Mr. Clarke: I accept that distinction, which I have sought to make, including in evidence to the Home Affairs Committee earlier this week. Some people, for reasons that I respect but with which I do not agree, think that ID cards pose such a threat to our civil liberties that it is necessary to oppose them. Those people exist on both sides of the House. They are entitled to take that position to a vote and to carry it through.

My point is different, however. The Government and, in my opinion, the Opposition have to assess, when considering national security, precisely the balance of issues, as described by my hon. Friend, that arise from ID cards. The Government have made that assessment and believe that the ID card is in the interest of the country. The Leader of the Opposition made that same assessment and came to the conclusions that I quoted, but he has now decided to abstain—not to vote against, not to vote in favour—on this key national issue, and abstention is not an honourable position. I believe there is a reason—

Mr. Deputy Speaker (Sir Alan Haselhurst): Order. The right hon. Gentleman must be very careful about impugning the honour of any other right hon. or hon. Member.

Mr. Clarke: I beg your pardon, Mr. Deputy Speaker, and that of the House. I was not intending to impugn the honour, in the parliamentary sense, of the Opposition or of anyone else. I withdraw that word at your request.
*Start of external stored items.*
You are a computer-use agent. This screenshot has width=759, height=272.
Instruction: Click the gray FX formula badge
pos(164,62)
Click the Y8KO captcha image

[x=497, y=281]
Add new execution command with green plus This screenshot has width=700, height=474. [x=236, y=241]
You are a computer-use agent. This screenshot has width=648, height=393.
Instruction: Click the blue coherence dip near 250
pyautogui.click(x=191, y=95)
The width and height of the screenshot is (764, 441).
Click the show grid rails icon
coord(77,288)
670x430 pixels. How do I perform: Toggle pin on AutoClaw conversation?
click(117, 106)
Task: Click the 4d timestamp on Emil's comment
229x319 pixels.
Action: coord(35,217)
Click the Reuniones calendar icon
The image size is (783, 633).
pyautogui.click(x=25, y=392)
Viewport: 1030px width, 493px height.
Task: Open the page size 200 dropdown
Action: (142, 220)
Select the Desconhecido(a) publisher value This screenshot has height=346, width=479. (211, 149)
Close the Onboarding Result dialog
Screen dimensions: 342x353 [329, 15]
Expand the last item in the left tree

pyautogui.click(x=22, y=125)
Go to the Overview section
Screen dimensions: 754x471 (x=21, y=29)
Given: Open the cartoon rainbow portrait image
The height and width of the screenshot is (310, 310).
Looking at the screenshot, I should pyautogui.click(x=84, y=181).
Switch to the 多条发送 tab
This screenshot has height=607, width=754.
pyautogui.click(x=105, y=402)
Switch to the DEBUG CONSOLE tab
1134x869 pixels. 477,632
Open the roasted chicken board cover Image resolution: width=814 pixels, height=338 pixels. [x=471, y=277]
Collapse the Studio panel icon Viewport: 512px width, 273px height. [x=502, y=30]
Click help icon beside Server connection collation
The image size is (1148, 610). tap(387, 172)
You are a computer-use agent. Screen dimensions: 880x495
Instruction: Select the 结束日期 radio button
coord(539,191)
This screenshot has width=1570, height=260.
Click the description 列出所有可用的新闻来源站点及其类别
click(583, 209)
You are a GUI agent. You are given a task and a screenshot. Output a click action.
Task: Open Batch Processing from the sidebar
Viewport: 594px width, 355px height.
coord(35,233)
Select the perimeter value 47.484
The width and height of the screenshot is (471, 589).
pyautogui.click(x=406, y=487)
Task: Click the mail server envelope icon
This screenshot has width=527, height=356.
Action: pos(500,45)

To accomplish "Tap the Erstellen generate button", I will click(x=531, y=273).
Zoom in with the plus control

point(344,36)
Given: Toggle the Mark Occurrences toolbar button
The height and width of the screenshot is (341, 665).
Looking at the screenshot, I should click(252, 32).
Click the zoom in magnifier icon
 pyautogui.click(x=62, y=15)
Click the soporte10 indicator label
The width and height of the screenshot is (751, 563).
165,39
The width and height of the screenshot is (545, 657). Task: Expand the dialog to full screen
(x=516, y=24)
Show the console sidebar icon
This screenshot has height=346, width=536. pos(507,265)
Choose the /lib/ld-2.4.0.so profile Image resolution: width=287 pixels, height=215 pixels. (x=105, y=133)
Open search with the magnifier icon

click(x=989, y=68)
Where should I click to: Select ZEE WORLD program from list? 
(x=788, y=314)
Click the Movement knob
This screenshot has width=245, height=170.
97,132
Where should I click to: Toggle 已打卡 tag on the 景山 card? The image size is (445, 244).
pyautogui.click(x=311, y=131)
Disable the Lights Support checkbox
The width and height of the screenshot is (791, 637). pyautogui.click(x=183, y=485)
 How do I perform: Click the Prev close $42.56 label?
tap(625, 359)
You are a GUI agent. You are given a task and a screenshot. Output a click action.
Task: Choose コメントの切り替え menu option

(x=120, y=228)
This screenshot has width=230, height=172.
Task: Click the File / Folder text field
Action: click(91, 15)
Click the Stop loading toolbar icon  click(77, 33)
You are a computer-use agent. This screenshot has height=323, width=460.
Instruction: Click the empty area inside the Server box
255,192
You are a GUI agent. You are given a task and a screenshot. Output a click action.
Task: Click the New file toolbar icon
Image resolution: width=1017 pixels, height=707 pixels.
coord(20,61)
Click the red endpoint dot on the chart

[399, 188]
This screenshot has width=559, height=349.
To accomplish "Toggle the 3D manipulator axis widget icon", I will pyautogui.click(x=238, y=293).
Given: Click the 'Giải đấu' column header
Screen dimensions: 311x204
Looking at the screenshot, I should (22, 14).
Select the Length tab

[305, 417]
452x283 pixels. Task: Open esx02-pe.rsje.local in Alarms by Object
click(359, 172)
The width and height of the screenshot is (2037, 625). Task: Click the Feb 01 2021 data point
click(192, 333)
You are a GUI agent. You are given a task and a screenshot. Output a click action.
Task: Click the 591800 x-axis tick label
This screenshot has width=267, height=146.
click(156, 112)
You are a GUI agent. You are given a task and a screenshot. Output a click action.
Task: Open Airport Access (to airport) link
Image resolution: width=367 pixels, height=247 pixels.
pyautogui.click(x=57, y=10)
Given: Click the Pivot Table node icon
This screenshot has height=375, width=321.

It is not defensible, however, for an Opposition party or a Government party to abstain on an issue of this sort. There is a clear reason for the abstention. It is that the right hon. Member for Haltemprice and Howden (David Davis), who I am delighted to see in his place—he has forgone his chance to be at the shadow Cabinet meeting in Manchester with the Leader of the Opposition, perhaps to undermine the right hon. and learned Gentleman's position even further—has been clear about his scepticism of ID cards in a variety of different ways. The truth is that he has rolled over his leader and reached an abstention position. That is the reality. I say that that is not defensible.

Dr. Palmer: I may be able to help my right hon. Friend. My Conservative opponent in my constituency was until recently the press spokesperson for the Leader of the Opposition. He says that his position is that he is opposed to ID cards in principle but that if they are required for international travel he might be persuaded otherwise. Does my right hon. Friend hope that we can yet persuade the Opposition to do a second U-turn?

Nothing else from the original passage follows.